Queda na oferta interna de trigo abre caminho para alta de preços até 2027
O volume colhido de trigo no Brasil deve recuar nos próximos ciclos, reduzindo a disponibilidade do grão no mercado doméstico. Com estoques mais apertados, analistas projetam pressão altista sobre as cotações ao longo dos próximos anos. O cenário exige atenção de produtores e compradores que planejam contratos de médio prazo.
O Brasil enfrenta perspectiva de recuo na produção de trigo, movimento que tende a estreitar a oferta interna e ampliar a dependência de importações para suprir a demanda da indústria moageira. Esse desequilíbrio entre oferta e consumo costuma se refletir diretamente nos preços pagos ao produtor e nos custos repassados ao longo da cadeia.
A projeção de preços mais elevados até 2027 representa um sinal misto para o setor. Para quem ainda tem grão estocado ou planeja ampliar a área cultivada, o horizonte de valorização pode ser favorável. Por outro lado, produtores que utilizam trigo como insumo em rações ou misturas precisam antecipar estratégias de compra para evitar custos mais altos à frente.
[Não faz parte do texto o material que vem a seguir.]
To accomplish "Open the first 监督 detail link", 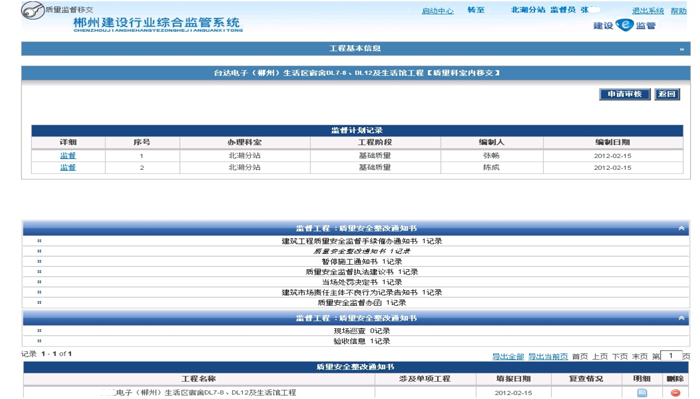I will coord(68,155).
O mercado internacional também influencia esse quadro. Oscilações nas safras da Argentina e dos países do Mar Negro, principais fornecedores do Brasil, podem amplificar ou atenuar a pressão sobre os preços domésticos. Monitorar essas variáveis externas é fundamental para decisões de comercialização e planejamento de plantio nos próximos ciclos.